___ Brano di lettura ___

Il primo lunedì dopo quel 13 novembre, Arthur Dénouveaux ha fatto colazione, si è infilato i soliti jeans, e ha preso il metrò «stringendo i denti», dice, per andare al lavoro. Una volta alla scrivania, ha acceso il computer, letto Le Monde, Libération, e poi anche il Daily Mail, il famoso tabloid inglese.
Quando il sito si è caricato interamente sullo schermo, lì, solo lì, ha capito che la sua vita era cambiata per sempre. Nell’articolo di apertura dedicato alla strage del Bataclan, c’era a tutta pagina una sua foto. Sorrideva accanto a Maria, un’amica inglese, e Medina Rekic delle White Miles, il gruppo di apertura che ha suonato prima degli Eagles of Death Metal. «Solo davanti a quell’immagine ho realizzato che le cose non sarebbero mai tornate come prima: non ero più quella persona spensierata. Il secondo dopo l’irruzione dei terroristi nella sala concerti, sono diventato un altro uomo». Ha spento il computer, ha preso le sue cose ed è tornato a casa.
Arthur è un grande fan degli Eagles of Death Metal, la sera di venerdì 13 novembre 2015 era al Bataclan ad assistere al loro concerto. Quella notte, una serie di attacchi terroristici sferrati da un commando armato collegato allo Stato Islamico, hanno insanguinato Parigi. Al Bataclan sono morte 90 persone.
Quattro anni dopo, Arthur ha una moglie e una figlia, è presidente dell’associazione Life for Paris, che riunisce le vittime degli attentati, e ha scritto un libro con Antoine Garpon, un noto magistrato francese. Si chiama Victimes et après?, un ragionamento profondo e illuminato su che cosa voglia dire diventare una vittima.

___ Dati forniti ___

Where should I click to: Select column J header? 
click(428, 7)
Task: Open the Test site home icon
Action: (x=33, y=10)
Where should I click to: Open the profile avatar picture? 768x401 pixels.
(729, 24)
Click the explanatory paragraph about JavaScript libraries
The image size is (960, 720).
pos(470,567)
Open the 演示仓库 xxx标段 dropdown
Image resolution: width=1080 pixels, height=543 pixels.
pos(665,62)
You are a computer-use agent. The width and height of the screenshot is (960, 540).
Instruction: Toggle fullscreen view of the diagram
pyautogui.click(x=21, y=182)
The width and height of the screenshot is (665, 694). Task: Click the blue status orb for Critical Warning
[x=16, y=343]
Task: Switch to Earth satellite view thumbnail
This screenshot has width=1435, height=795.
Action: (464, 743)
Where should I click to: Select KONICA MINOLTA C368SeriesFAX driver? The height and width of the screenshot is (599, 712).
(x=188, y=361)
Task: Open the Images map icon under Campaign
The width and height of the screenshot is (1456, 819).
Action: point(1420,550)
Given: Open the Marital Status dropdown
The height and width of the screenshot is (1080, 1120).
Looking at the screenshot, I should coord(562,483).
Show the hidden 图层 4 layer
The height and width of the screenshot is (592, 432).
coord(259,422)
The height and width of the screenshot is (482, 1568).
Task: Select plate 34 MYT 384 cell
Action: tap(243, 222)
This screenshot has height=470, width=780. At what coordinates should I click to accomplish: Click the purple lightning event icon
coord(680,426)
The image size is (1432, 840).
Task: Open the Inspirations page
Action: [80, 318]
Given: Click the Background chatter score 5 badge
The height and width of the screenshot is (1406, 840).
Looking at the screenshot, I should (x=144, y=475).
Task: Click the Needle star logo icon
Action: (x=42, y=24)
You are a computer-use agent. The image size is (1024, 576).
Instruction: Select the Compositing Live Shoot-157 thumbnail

___

◆ **Dettagli del compito**
Ricopia dall'articolo sul Bataclan, senza alcuna modifica, il tratto che parte dalle parole "Arthur è un" e si chiude con le parole "diventare una vittima.".

◆ **Risultato del compito**
Arthur è un grande fan degli Eagles of Death Metal, la sera di venerdì 13 novembre 2015 era al Bataclan ad assistere al loro concerto. Quella notte, una serie di attacchi terroristici sferrati da un commando armato collegato allo Stato Islamico, hanno insanguinato Parigi. Al Bataclan sono morte 90 persone.
Quattro anni dopo, Arthur ha una moglie e una figlia, è presidente dell’associazione Life for Paris, che riunisce le vittime degli attentati, e ha scritto un libro con Antoine Garpon, un noto magistrato francese. Si chiama Victimes et après?, un ragionamento profondo e illuminato su che cosa voglia dire diventare una vittima.